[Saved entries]
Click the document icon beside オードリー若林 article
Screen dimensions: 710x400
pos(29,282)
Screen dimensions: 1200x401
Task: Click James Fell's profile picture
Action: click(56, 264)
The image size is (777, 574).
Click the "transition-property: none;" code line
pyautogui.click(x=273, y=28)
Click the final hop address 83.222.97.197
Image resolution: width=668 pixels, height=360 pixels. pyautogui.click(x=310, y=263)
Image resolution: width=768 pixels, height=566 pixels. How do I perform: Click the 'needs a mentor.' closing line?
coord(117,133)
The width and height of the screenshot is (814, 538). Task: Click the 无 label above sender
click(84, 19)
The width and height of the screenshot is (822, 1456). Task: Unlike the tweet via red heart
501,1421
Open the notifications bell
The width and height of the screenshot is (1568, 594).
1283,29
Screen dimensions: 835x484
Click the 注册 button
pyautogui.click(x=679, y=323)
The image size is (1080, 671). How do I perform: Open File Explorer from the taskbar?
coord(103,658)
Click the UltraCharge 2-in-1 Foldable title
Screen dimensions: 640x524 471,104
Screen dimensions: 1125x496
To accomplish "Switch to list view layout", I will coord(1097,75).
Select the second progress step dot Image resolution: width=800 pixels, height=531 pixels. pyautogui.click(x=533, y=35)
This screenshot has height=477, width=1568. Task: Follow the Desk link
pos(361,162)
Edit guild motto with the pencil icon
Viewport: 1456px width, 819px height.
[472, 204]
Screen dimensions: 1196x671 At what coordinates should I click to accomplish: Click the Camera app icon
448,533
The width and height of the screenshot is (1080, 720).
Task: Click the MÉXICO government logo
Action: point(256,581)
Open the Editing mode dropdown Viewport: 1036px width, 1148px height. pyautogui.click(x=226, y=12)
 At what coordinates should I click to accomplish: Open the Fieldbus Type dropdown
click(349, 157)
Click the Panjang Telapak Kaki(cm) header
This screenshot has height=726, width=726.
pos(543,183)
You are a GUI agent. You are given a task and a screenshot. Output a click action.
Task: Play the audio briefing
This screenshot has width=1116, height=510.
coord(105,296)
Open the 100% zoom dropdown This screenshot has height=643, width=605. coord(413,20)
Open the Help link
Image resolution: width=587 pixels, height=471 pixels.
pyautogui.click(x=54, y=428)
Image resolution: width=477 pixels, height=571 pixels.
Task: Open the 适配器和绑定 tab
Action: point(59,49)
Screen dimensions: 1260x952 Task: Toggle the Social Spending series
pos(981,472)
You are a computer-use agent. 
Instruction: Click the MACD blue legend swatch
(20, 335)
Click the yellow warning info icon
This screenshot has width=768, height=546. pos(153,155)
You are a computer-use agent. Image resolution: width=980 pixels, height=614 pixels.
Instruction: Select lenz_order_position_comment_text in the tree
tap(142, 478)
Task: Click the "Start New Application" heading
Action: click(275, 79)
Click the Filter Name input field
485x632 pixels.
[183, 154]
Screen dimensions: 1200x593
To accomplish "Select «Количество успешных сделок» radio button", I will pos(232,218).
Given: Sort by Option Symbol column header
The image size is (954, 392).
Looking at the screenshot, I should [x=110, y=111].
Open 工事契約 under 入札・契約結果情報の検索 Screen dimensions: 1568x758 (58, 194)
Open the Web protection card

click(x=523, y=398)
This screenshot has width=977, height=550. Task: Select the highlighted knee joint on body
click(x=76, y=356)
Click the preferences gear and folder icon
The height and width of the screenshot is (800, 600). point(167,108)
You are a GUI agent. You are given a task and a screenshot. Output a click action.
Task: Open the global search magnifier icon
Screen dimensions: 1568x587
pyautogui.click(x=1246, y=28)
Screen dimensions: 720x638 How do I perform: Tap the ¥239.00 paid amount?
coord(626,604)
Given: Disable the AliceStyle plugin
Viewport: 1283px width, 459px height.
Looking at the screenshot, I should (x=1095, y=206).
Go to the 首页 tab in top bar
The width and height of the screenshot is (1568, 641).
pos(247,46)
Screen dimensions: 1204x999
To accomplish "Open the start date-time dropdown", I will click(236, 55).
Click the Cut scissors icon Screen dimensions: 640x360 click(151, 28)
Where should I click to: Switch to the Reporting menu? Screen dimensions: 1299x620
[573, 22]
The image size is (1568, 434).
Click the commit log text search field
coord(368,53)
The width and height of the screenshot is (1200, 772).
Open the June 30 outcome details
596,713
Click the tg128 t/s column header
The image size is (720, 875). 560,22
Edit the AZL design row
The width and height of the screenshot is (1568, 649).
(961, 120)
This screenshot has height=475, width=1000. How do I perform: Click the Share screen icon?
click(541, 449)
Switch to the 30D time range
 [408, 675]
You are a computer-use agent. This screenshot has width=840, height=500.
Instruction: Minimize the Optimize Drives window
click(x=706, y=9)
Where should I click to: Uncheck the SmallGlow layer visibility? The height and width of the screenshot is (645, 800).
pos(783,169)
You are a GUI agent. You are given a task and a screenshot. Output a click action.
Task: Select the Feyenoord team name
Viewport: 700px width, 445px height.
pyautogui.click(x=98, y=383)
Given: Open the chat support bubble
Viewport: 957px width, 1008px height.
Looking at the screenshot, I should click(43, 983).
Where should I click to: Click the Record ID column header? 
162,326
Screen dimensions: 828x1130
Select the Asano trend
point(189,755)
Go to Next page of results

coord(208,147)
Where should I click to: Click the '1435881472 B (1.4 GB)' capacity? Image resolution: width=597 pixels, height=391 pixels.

WHAT THIS TASK INVOLVES = Retype the records exactly.

OUTPUT FOR THIS EXERCISE =
Click the document icon beside オードリー若林 article
Screen dimensions: 710x400
pos(29,282)
Screen dimensions: 1200x401
Task: Click James Fell's profile picture
Action: click(56, 264)
The image size is (777, 574).
Click the "transition-property: none;" code line
pyautogui.click(x=273, y=28)
Click the final hop address 83.222.97.197
Image resolution: width=668 pixels, height=360 pixels. pyautogui.click(x=310, y=263)
Image resolution: width=768 pixels, height=566 pixels. How do I perform: Click the 'needs a mentor.' closing line?
coord(117,133)
The width and height of the screenshot is (814, 538). Task: Click the 无 label above sender
click(84, 19)
The width and height of the screenshot is (822, 1456). Task: Unlike the tweet via red heart
501,1421
Open the notifications bell
The width and height of the screenshot is (1568, 594).
1283,29
Screen dimensions: 835x484
Click the 注册 button
pyautogui.click(x=679, y=323)
The image size is (1080, 671). How do I perform: Open File Explorer from the taskbar?
coord(103,658)
Click the UltraCharge 2-in-1 Foldable title
Screen dimensions: 640x524 471,104
Screen dimensions: 1125x496
To accomplish "Switch to list view layout", I will coord(1097,75).
Select the second progress step dot Image resolution: width=800 pixels, height=531 pixels. pyautogui.click(x=533, y=35)
This screenshot has height=477, width=1568. Task: Follow the Desk link
pos(361,162)
Edit guild motto with the pencil icon
Viewport: 1456px width, 819px height.
[472, 204]
Screen dimensions: 1196x671 At what coordinates should I click to accomplish: Click the Camera app icon
448,533
The width and height of the screenshot is (1080, 720).
Task: Click the MÉXICO government logo
Action: point(256,581)
Open the Editing mode dropdown Viewport: 1036px width, 1148px height. pyautogui.click(x=226, y=12)
 At what coordinates should I click to accomplish: Open the Fieldbus Type dropdown
click(349, 157)
Click the Panjang Telapak Kaki(cm) header
This screenshot has height=726, width=726.
pos(543,183)
You are a GUI agent. You are given a task and a screenshot. Output a click action.
Task: Play the audio briefing
This screenshot has width=1116, height=510.
coord(105,296)
Open the 100% zoom dropdown This screenshot has height=643, width=605. coord(413,20)
Open the Help link
Image resolution: width=587 pixels, height=471 pixels.
pyautogui.click(x=54, y=428)
Image resolution: width=477 pixels, height=571 pixels.
Task: Open the 适配器和绑定 tab
Action: point(59,49)
Screen dimensions: 1260x952 Task: Toggle the Social Spending series
pos(981,472)
You are a computer-use agent. 
Instruction: Click the MACD blue legend swatch
(20, 335)
Click the yellow warning info icon
This screenshot has width=768, height=546. pos(153,155)
You are a computer-use agent. Image resolution: width=980 pixels, height=614 pixels.
Instruction: Select lenz_order_position_comment_text in the tree
tap(142, 478)
Task: Click the "Start New Application" heading
Action: click(275, 79)
Click the Filter Name input field
485x632 pixels.
[183, 154]
Screen dimensions: 1200x593
To accomplish "Select «Количество успешных сделок» radio button", I will pos(232,218).
Given: Sort by Option Symbol column header
The image size is (954, 392).
Looking at the screenshot, I should [x=110, y=111].
Open 工事契約 under 入札・契約結果情報の検索 Screen dimensions: 1568x758 (58, 194)
Open the Web protection card

click(x=523, y=398)
This screenshot has width=977, height=550. Task: Select the highlighted knee joint on body
click(x=76, y=356)
Click the preferences gear and folder icon
The height and width of the screenshot is (800, 600). point(167,108)
You are a GUI agent. You are given a task and a screenshot. Output a click action.
Task: Open the global search magnifier icon
Screen dimensions: 1568x587
pyautogui.click(x=1246, y=28)
Screen dimensions: 720x638 How do I perform: Tap the ¥239.00 paid amount?
coord(626,604)
Given: Disable the AliceStyle plugin
Viewport: 1283px width, 459px height.
Looking at the screenshot, I should (x=1095, y=206).
Go to the 首页 tab in top bar
The width and height of the screenshot is (1568, 641).
pos(247,46)
Screen dimensions: 1204x999
To accomplish "Open the start date-time dropdown", I will click(236, 55).
Click the Cut scissors icon Screen dimensions: 640x360 click(151, 28)
Where should I click to: Switch to the Reporting menu? Screen dimensions: 1299x620
[573, 22]
The image size is (1568, 434).
Click the commit log text search field
coord(368,53)
The width and height of the screenshot is (1200, 772).
Open the June 30 outcome details
596,713
Click the tg128 t/s column header
The image size is (720, 875). 560,22
Edit the AZL design row
The width and height of the screenshot is (1568, 649).
(961, 120)
This screenshot has height=475, width=1000. How do I perform: Click the Share screen icon?
click(541, 449)
Switch to the 30D time range
 [408, 675]
You are a computer-use agent. This screenshot has width=840, height=500.
Instruction: Minimize the Optimize Drives window
click(x=706, y=9)
Where should I click to: Uncheck the SmallGlow layer visibility? The height and width of the screenshot is (645, 800).
pos(783,169)
You are a GUI agent. You are given a task and a screenshot. Output a click action.
Task: Select the Feyenoord team name
Viewport: 700px width, 445px height.
pyautogui.click(x=98, y=383)
Given: Open the chat support bubble
Viewport: 957px width, 1008px height.
Looking at the screenshot, I should click(43, 983).
Where should I click to: Click the Record ID column header? 
162,326
Screen dimensions: 828x1130
Select the Asano trend
point(189,755)
Go to Next page of results

coord(208,147)
Where should I click to: Click the '1435881472 B (1.4 GB)' capacity? Image resolution: width=597 pixels, height=391 pixels.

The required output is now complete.